# Dataset extract
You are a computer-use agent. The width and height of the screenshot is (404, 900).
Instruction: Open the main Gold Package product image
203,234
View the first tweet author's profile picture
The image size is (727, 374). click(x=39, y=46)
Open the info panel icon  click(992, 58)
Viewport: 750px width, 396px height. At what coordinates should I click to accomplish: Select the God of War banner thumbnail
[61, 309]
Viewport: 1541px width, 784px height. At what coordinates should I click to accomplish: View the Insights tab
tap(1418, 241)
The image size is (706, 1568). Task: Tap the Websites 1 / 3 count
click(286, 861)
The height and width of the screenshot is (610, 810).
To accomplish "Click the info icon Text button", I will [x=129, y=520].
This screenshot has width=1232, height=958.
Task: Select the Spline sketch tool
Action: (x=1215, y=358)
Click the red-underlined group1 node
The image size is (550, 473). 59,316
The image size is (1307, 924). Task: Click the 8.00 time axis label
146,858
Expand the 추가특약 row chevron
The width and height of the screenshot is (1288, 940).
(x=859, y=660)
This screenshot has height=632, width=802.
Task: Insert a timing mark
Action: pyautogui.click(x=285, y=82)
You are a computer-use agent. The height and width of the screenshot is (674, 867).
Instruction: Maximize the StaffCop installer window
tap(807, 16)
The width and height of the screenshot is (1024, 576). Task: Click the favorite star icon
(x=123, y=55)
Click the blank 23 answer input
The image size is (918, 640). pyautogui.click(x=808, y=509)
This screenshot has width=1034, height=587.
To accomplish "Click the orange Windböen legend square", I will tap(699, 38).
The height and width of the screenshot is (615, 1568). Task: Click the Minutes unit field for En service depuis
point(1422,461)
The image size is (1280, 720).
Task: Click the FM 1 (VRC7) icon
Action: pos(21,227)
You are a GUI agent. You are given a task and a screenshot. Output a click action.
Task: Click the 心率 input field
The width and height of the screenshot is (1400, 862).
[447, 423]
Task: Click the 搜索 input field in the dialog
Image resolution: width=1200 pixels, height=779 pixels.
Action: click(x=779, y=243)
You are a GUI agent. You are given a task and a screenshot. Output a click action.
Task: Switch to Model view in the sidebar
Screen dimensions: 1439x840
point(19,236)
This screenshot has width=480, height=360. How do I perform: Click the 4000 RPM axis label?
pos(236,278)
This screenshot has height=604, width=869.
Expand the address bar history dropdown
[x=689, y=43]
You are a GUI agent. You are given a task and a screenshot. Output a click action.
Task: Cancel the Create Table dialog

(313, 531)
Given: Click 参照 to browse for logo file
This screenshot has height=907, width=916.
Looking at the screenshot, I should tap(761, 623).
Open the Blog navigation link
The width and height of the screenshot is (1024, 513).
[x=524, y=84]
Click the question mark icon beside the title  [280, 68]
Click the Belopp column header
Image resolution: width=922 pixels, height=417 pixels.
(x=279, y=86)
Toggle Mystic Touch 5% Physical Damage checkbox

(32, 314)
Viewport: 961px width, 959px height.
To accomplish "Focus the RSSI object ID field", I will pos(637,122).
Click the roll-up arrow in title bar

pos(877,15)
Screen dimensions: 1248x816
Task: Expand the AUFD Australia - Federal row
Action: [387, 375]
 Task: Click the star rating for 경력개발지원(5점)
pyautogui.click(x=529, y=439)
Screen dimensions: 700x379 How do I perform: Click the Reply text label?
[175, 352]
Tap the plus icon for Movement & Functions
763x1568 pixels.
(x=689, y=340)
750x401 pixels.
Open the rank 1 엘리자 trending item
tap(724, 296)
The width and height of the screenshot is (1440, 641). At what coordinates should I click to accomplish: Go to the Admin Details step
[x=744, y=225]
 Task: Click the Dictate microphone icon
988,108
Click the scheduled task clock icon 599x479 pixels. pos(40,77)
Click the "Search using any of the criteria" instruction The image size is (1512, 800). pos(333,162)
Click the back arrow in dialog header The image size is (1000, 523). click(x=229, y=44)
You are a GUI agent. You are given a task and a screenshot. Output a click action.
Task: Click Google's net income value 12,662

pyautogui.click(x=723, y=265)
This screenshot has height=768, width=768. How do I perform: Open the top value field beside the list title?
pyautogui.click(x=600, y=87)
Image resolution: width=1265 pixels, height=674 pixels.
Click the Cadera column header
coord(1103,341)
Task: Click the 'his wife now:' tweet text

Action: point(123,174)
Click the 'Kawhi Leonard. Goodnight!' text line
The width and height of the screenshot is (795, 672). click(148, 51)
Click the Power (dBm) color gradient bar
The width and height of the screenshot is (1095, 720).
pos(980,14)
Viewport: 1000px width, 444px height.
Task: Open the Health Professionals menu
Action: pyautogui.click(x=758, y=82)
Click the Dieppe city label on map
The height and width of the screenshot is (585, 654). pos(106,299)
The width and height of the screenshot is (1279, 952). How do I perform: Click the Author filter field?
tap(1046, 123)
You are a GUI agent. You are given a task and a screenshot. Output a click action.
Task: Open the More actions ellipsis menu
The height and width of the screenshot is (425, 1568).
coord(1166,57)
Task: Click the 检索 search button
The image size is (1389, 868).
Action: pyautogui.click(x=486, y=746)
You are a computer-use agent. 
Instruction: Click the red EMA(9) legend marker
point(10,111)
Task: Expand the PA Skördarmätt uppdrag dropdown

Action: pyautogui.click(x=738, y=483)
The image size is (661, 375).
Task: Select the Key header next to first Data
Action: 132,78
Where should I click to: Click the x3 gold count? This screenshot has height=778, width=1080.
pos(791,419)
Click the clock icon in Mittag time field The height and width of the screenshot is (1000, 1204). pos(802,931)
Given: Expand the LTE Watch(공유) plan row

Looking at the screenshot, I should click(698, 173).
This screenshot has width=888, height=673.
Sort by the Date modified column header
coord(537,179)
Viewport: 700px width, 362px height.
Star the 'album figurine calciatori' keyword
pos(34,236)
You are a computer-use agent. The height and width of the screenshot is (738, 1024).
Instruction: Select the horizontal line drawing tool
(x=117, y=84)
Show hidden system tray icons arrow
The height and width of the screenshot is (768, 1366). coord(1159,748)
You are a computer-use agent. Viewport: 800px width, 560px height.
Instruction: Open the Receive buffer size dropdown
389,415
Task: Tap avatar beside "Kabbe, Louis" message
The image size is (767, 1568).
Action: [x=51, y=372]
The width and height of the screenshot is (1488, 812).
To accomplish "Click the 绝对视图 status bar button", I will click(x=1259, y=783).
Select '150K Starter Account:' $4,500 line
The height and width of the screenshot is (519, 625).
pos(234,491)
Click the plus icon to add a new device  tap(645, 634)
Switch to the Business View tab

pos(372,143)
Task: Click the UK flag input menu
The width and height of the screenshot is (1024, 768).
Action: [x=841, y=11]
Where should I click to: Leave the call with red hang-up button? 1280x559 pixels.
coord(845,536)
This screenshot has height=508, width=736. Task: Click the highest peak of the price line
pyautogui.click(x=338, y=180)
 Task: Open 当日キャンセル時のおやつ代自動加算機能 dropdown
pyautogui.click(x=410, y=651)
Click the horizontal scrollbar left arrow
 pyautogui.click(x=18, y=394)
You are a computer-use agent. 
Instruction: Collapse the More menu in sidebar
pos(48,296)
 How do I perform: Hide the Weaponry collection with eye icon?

# Exercise instructions
Output the records above, each one exactly, with none left out.

# Solution
You are a computer-use agent. The width and height of the screenshot is (404, 900).
Instruction: Open the main Gold Package product image
203,234
View the first tweet author's profile picture
The image size is (727, 374). click(x=39, y=46)
Open the info panel icon  click(992, 58)
Viewport: 750px width, 396px height. At what coordinates should I click to accomplish: Select the God of War banner thumbnail
[61, 309]
Viewport: 1541px width, 784px height. At what coordinates should I click to accomplish: View the Insights tab
tap(1418, 241)
The image size is (706, 1568). Task: Tap the Websites 1 / 3 count
click(286, 861)
The height and width of the screenshot is (610, 810).
To accomplish "Click the info icon Text button", I will [x=129, y=520].
This screenshot has width=1232, height=958.
Task: Select the Spline sketch tool
Action: (x=1215, y=358)
Click the red-underlined group1 node
The image size is (550, 473). 59,316
The image size is (1307, 924). Task: Click the 8.00 time axis label
146,858
Expand the 추가특약 row chevron
The width and height of the screenshot is (1288, 940).
(x=859, y=660)
This screenshot has height=632, width=802.
Task: Insert a timing mark
Action: pyautogui.click(x=285, y=82)
You are a computer-use agent. The height and width of the screenshot is (674, 867).
Instruction: Maximize the StaffCop installer window
tap(807, 16)
The width and height of the screenshot is (1024, 576). Task: Click the favorite star icon
(x=123, y=55)
Click the blank 23 answer input
The image size is (918, 640). pyautogui.click(x=808, y=509)
This screenshot has width=1034, height=587.
To accomplish "Click the orange Windböen legend square", I will tap(699, 38).
The height and width of the screenshot is (615, 1568). Task: Click the Minutes unit field for En service depuis
point(1422,461)
The image size is (1280, 720).
Task: Click the FM 1 (VRC7) icon
Action: pos(21,227)
You are a GUI agent. You are given a task and a screenshot. Output a click action.
Task: Click the 心率 input field
The width and height of the screenshot is (1400, 862).
[447, 423]
Task: Click the 搜索 input field in the dialog
Image resolution: width=1200 pixels, height=779 pixels.
Action: click(x=779, y=243)
You are a GUI agent. You are given a task and a screenshot. Output a click action.
Task: Switch to Model view in the sidebar
Screen dimensions: 1439x840
point(19,236)
This screenshot has width=480, height=360. How do I perform: Click the 4000 RPM axis label?
pos(236,278)
This screenshot has height=604, width=869.
Expand the address bar history dropdown
[x=689, y=43]
You are a GUI agent. You are given a task and a screenshot. Output a click action.
Task: Cancel the Create Table dialog

(313, 531)
Given: Click 参照 to browse for logo file
This screenshot has height=907, width=916.
Looking at the screenshot, I should tap(761, 623).
Open the Blog navigation link
The width and height of the screenshot is (1024, 513).
[x=524, y=84]
Click the question mark icon beside the title  [280, 68]
Click the Belopp column header
Image resolution: width=922 pixels, height=417 pixels.
(x=279, y=86)
Toggle Mystic Touch 5% Physical Damage checkbox

(32, 314)
Viewport: 961px width, 959px height.
To accomplish "Focus the RSSI object ID field", I will pos(637,122).
Click the roll-up arrow in title bar

pos(877,15)
Screen dimensions: 1248x816
Task: Expand the AUFD Australia - Federal row
Action: [387, 375]
 Task: Click the star rating for 경력개발지원(5점)
pyautogui.click(x=529, y=439)
Screen dimensions: 700x379 How do I perform: Click the Reply text label?
[175, 352]
Tap the plus icon for Movement & Functions
763x1568 pixels.
(x=689, y=340)
750x401 pixels.
Open the rank 1 엘리자 trending item
tap(724, 296)
The width and height of the screenshot is (1440, 641). At what coordinates should I click to accomplish: Go to the Admin Details step
[x=744, y=225]
 Task: Click the Dictate microphone icon
988,108
Click the scheduled task clock icon 599x479 pixels. pos(40,77)
Click the "Search using any of the criteria" instruction The image size is (1512, 800). pos(333,162)
Click the back arrow in dialog header The image size is (1000, 523). click(x=229, y=44)
You are a GUI agent. You are given a task and a screenshot. Output a click action.
Task: Click Google's net income value 12,662

pyautogui.click(x=723, y=265)
This screenshot has height=768, width=768. How do I perform: Open the top value field beside the list title?
pyautogui.click(x=600, y=87)
Image resolution: width=1265 pixels, height=674 pixels.
Click the Cadera column header
coord(1103,341)
Task: Click the 'his wife now:' tweet text

Action: point(123,174)
Click the 'Kawhi Leonard. Goodnight!' text line
The width and height of the screenshot is (795, 672). click(148, 51)
Click the Power (dBm) color gradient bar
The width and height of the screenshot is (1095, 720).
pos(980,14)
Viewport: 1000px width, 444px height.
Task: Open the Health Professionals menu
Action: pyautogui.click(x=758, y=82)
Click the Dieppe city label on map
The height and width of the screenshot is (585, 654). pos(106,299)
The width and height of the screenshot is (1279, 952). How do I perform: Click the Author filter field?
tap(1046, 123)
You are a GUI agent. You are given a task and a screenshot. Output a click action.
Task: Open the More actions ellipsis menu
The height and width of the screenshot is (425, 1568).
coord(1166,57)
Task: Click the 检索 search button
The image size is (1389, 868).
Action: pyautogui.click(x=486, y=746)
You are a computer-use agent. 
Instruction: Click the red EMA(9) legend marker
point(10,111)
Task: Expand the PA Skördarmätt uppdrag dropdown

Action: pyautogui.click(x=738, y=483)
The image size is (661, 375).
Task: Select the Key header next to first Data
Action: 132,78
Where should I click to: Click the x3 gold count? This screenshot has height=778, width=1080.
pos(791,419)
Click the clock icon in Mittag time field The height and width of the screenshot is (1000, 1204). pos(802,931)
Given: Expand the LTE Watch(공유) plan row

Looking at the screenshot, I should click(698, 173).
This screenshot has width=888, height=673.
Sort by the Date modified column header
coord(537,179)
Viewport: 700px width, 362px height.
Star the 'album figurine calciatori' keyword
pos(34,236)
You are a computer-use agent. The height and width of the screenshot is (738, 1024).
Instruction: Select the horizontal line drawing tool
(x=117, y=84)
Show hidden system tray icons arrow
The height and width of the screenshot is (768, 1366). coord(1159,748)
You are a computer-use agent. Viewport: 800px width, 560px height.
Instruction: Open the Receive buffer size dropdown
389,415
Task: Tap avatar beside "Kabbe, Louis" message
The image size is (767, 1568).
Action: [x=51, y=372]
The width and height of the screenshot is (1488, 812).
To accomplish "Click the 绝对视图 status bar button", I will click(x=1259, y=783).
Select '150K Starter Account:' $4,500 line
The height and width of the screenshot is (519, 625).
pos(234,491)
Click the plus icon to add a new device  tap(645, 634)
Switch to the Business View tab

pos(372,143)
Task: Click the UK flag input menu
The width and height of the screenshot is (1024, 768).
Action: [x=841, y=11]
Where should I click to: Leave the call with red hang-up button? 1280x559 pixels.
coord(845,536)
This screenshot has height=508, width=736. Task: Click the highest peak of the price line
pyautogui.click(x=338, y=180)
 Task: Open 当日キャンセル時のおやつ代自動加算機能 dropdown
pyautogui.click(x=410, y=651)
Click the horizontal scrollbar left arrow
 pyautogui.click(x=18, y=394)
You are a computer-use agent. 
Instruction: Collapse the More menu in sidebar
pos(48,296)
 How do I perform: Hide the Weaponry collection with eye icon?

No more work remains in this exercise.